- [Exercise materials]
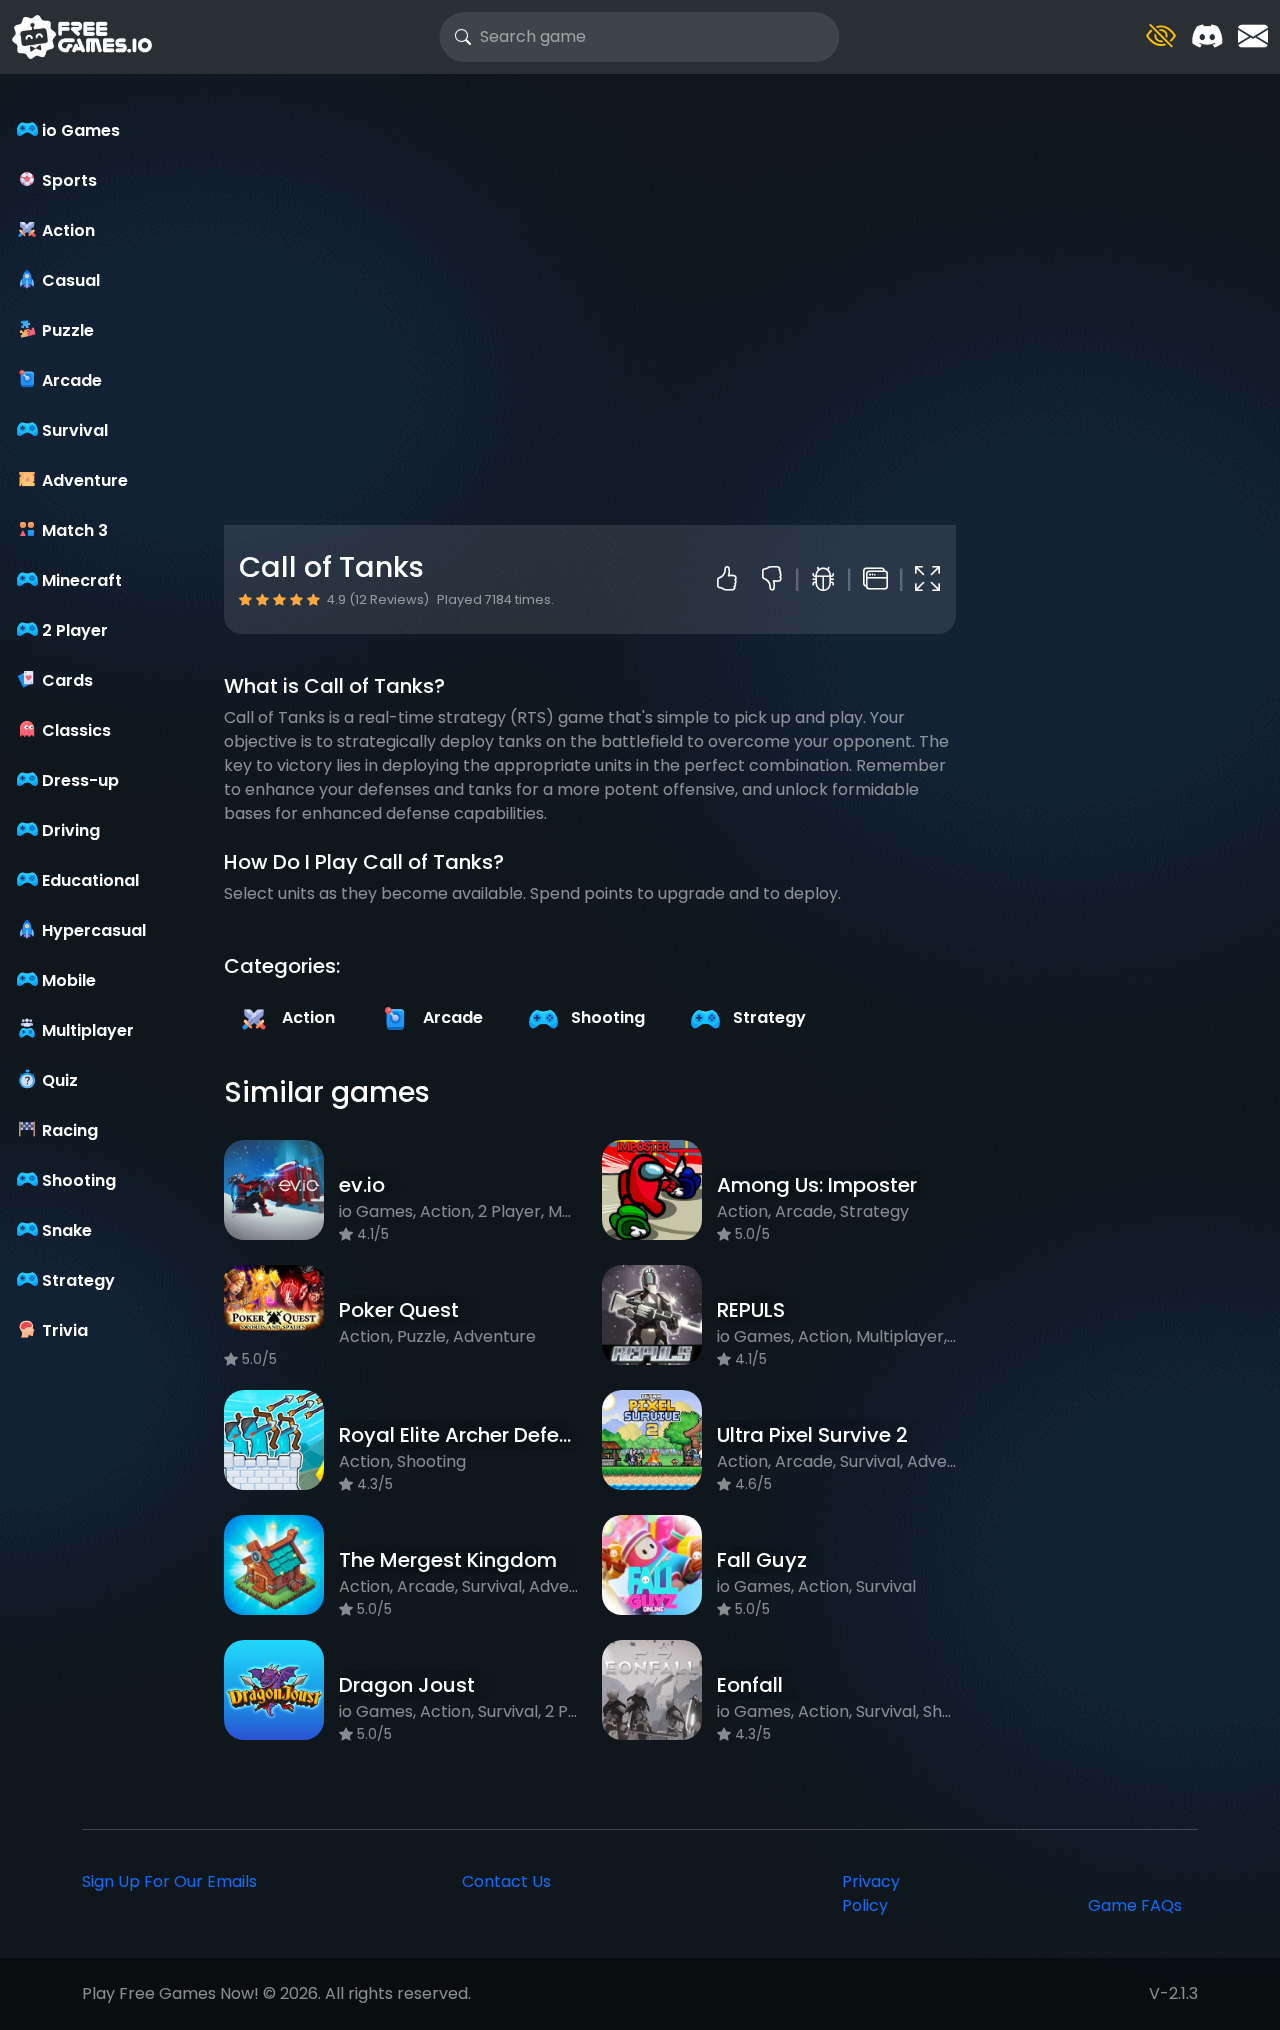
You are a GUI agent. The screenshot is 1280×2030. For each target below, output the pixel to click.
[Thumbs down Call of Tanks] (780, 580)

* * *

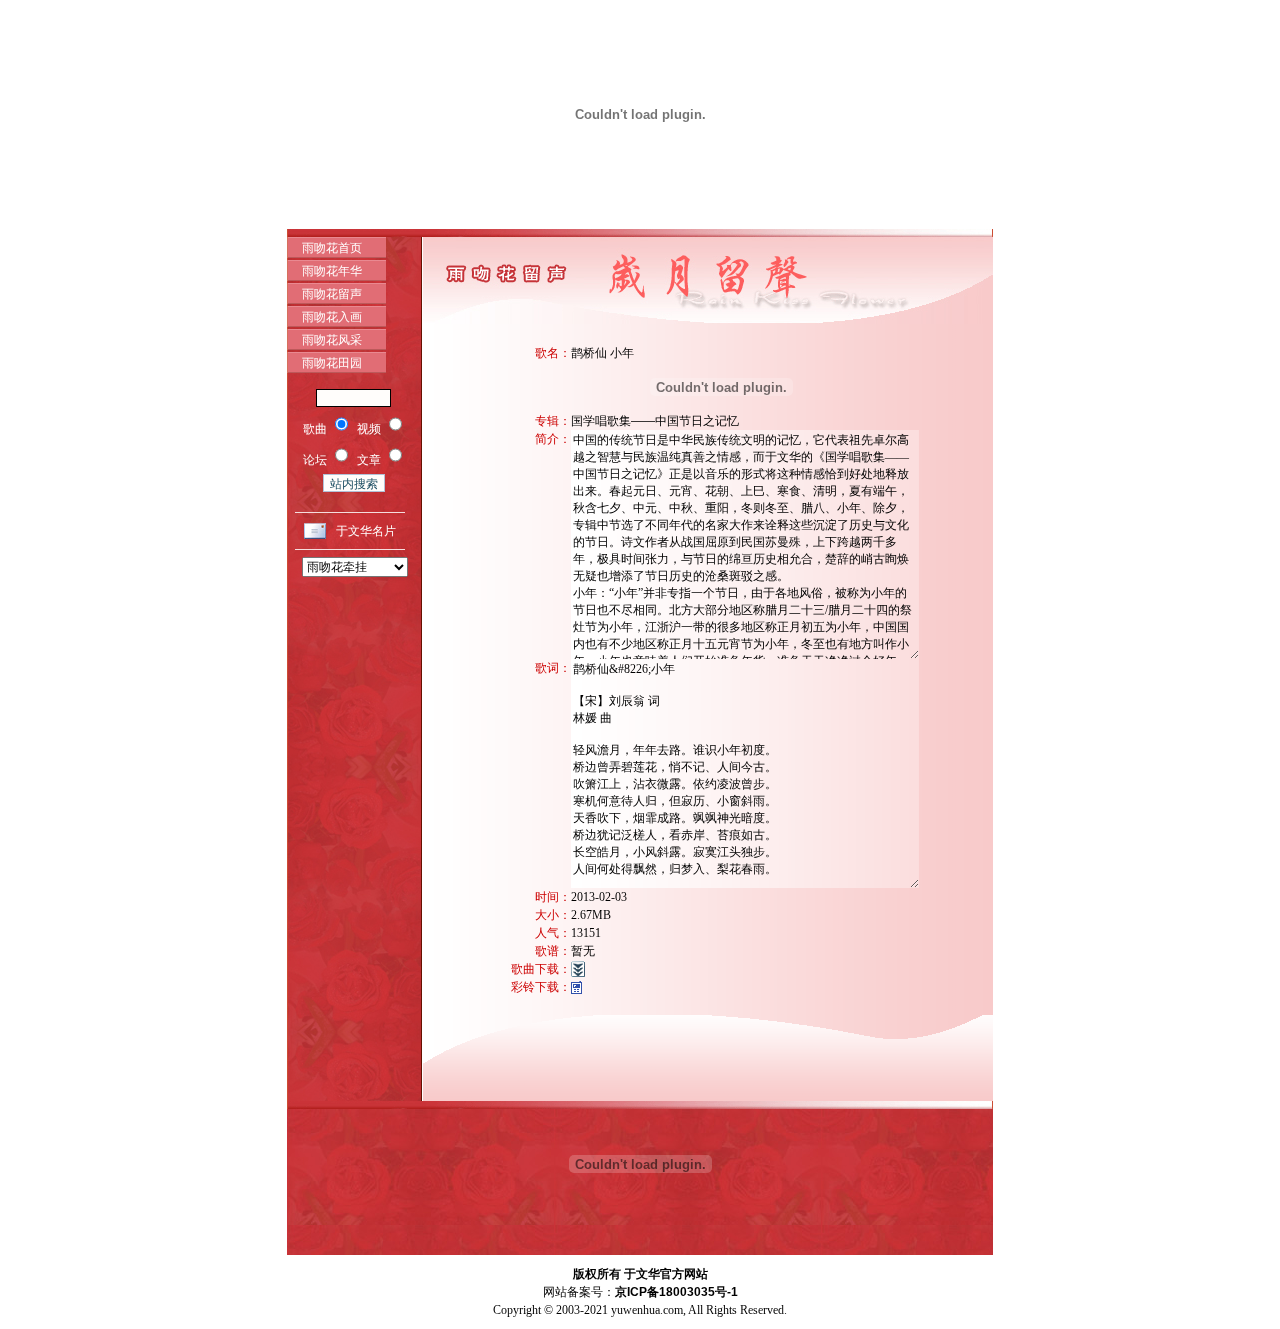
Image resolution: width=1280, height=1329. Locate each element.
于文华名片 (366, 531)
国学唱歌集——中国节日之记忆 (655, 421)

- [Exercise prompt] Beginning with the line above that contains "You are a GUI", copy each line exactly up to and including the line that contains "[Thumbs down Call of Tanks] (780, 580)", and go no further.

- [Solution]
You are a GUI agent. The screenshot is 1280×2030. For each target below, output the pixel to click.
[Thumbs down Call of Tanks] (780, 580)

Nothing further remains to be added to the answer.